The code allows for initial values if the index is less than 0, otherwise it returns the element.

```
import std;

double value(T)(T index, double * x) {
  if (index - 5 < 0) {
    return 0.0;
  } else {
    return x[index-5];
  }
}

void main() {
  double[] v = [1.1, 2.2, 3.3];
  // Works
  writeln(value(3, v.ptr));
  // Lucky: program segfaults
  writeln(value(v.length, v.ptr));
}
```

I noticed this behavior only because the program crashes. Once I figured out what was going on, I realized that the thousands of lines of code I had already written needed to be checked and possibly rewritten. If only I had a compiler to do that for me.

This code seems to be doing everything it can to run into undefined behaviour, though?

Why is `index` of a type T that has no requirements at all (when the implementation quite clearly wants `size_t`, or at least an unsigned numerical value)? Why is it using a pointer for x when clearly you intend to use it as a slice? You probably have context that I don't, but I would never expect this sort of code to be anywhere near @safe :D

There are two things things that cause the problem. One is the use of a template and the other is passing an unsigned type. The reason the first parameter uses a template is because there are a lot of types I could send as the first argument, and for some of them there was a transformation of index (for instance, you can pass a date as a long[2], or you can pass another type and pull out the length, that sort of thing). It's using a pointer because I was working with a C library, and that's how the data is stored and passed around.

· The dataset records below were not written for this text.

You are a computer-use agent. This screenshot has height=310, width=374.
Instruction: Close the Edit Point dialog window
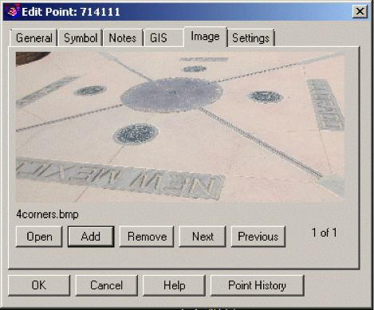[360, 12]
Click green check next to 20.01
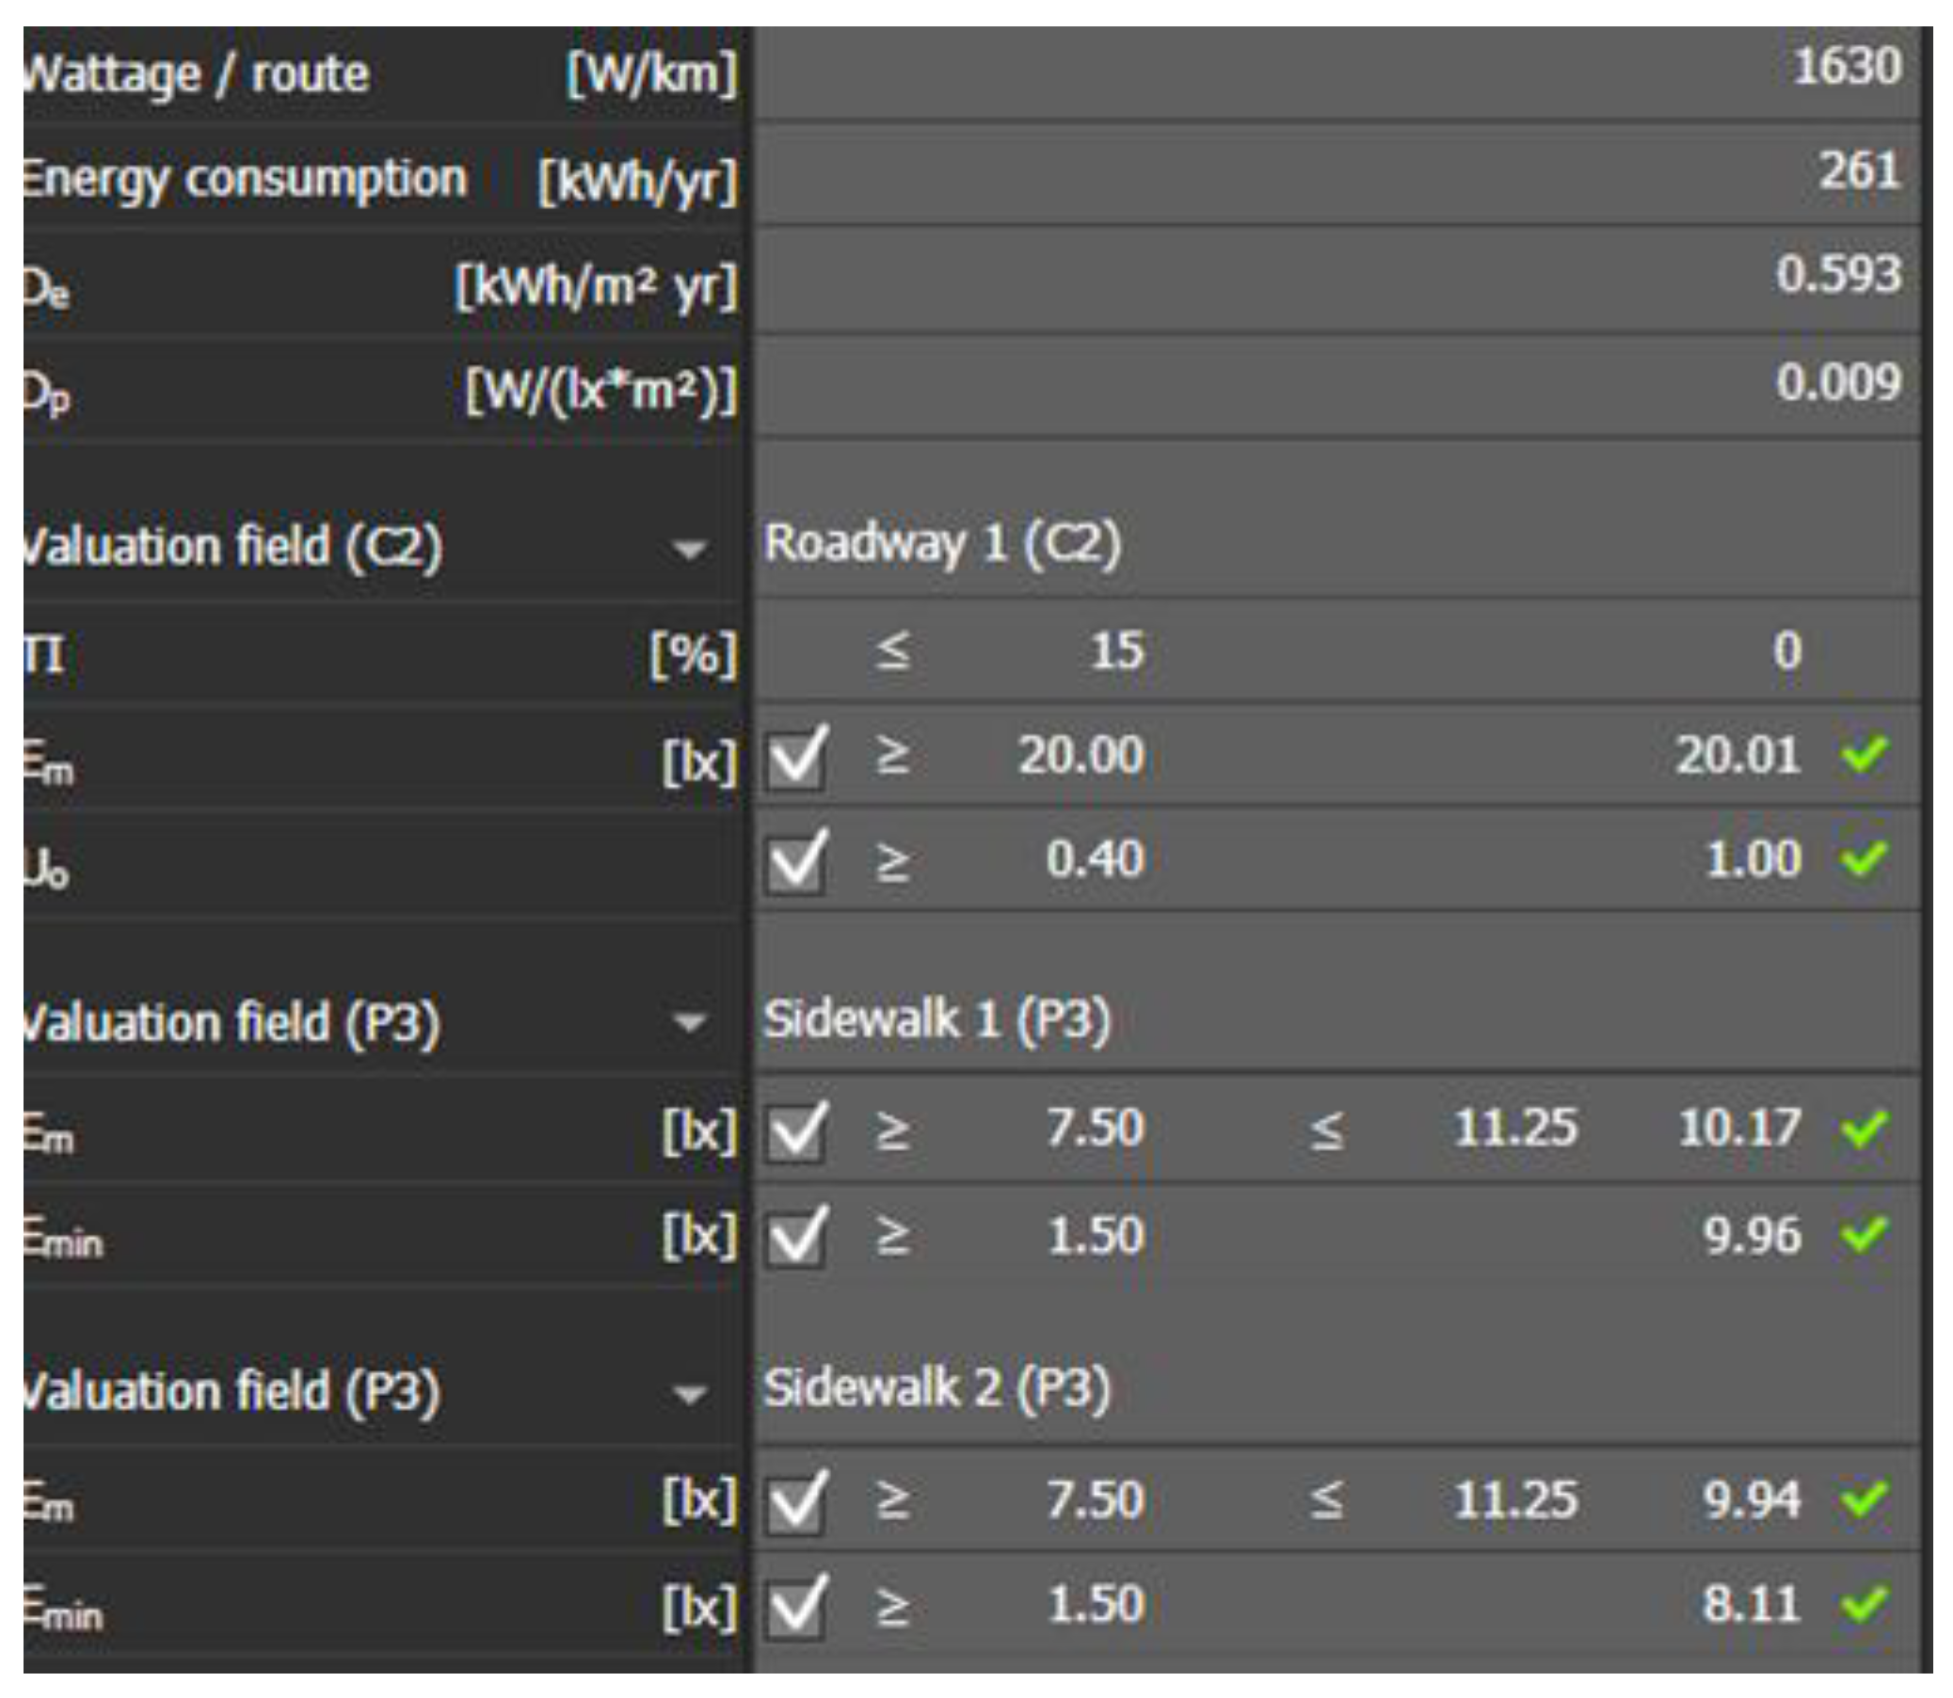Image resolution: width=1953 pixels, height=1698 pixels. coord(1863,756)
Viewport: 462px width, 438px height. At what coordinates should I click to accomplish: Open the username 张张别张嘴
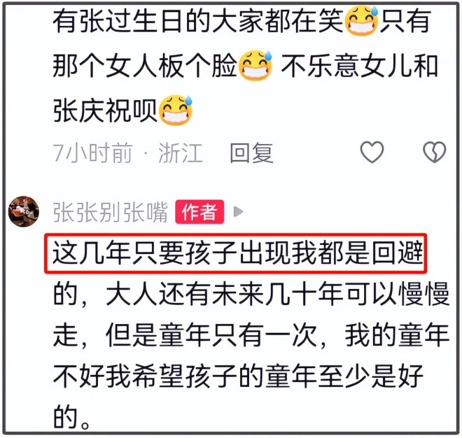coord(111,212)
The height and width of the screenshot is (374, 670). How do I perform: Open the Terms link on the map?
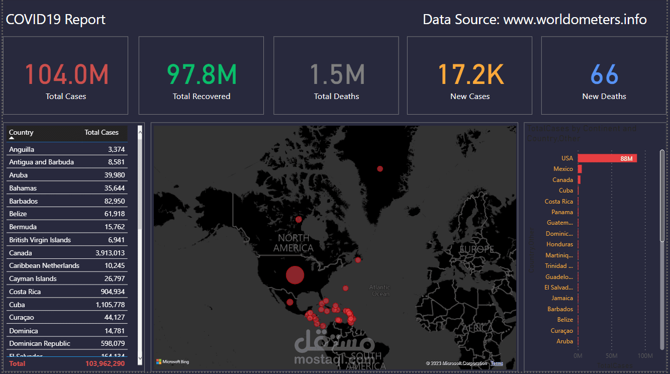497,363
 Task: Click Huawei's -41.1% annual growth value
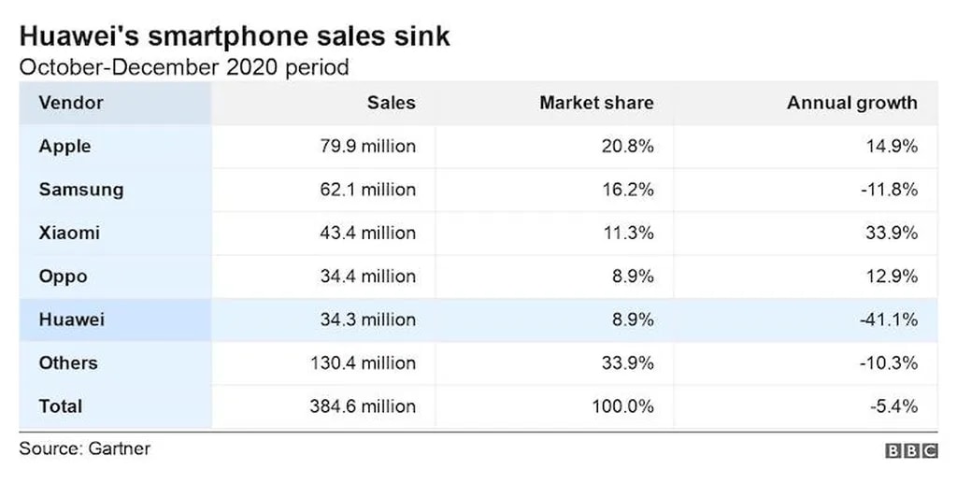(888, 320)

The data is time series. If after the transformations the index is less than zero, it returns 0.0, which is used for all pre-sample values. If it's non-negative, return the element at that position.

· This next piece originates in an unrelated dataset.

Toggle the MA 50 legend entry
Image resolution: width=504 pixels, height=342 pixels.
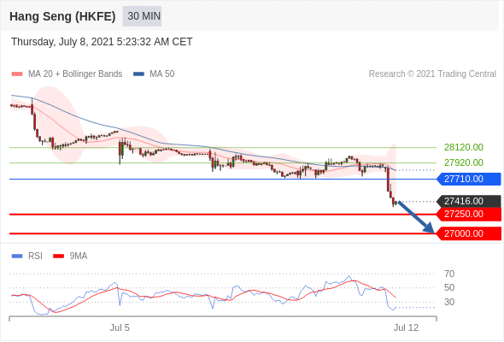click(x=154, y=74)
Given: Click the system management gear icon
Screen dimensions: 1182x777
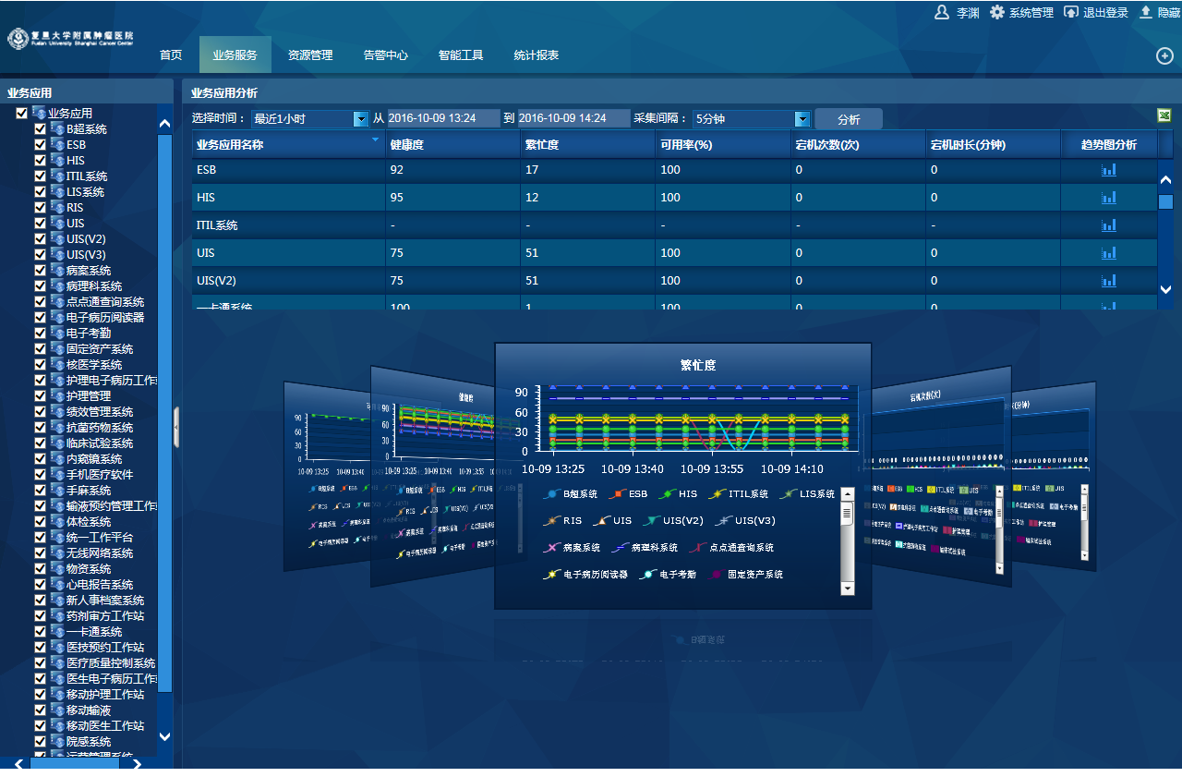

One of the nice things about D is the ability to write this kind of code in such a natural and (I thought) intuitive style. I really like the way all this comes together. There's really no way that code should have been able to do anything wrong. What's terribly frustrating is that the compiler had full knowledge of what was happening, but by choice it didn't say anything, even though D is supposed to prevent these things that happen in C.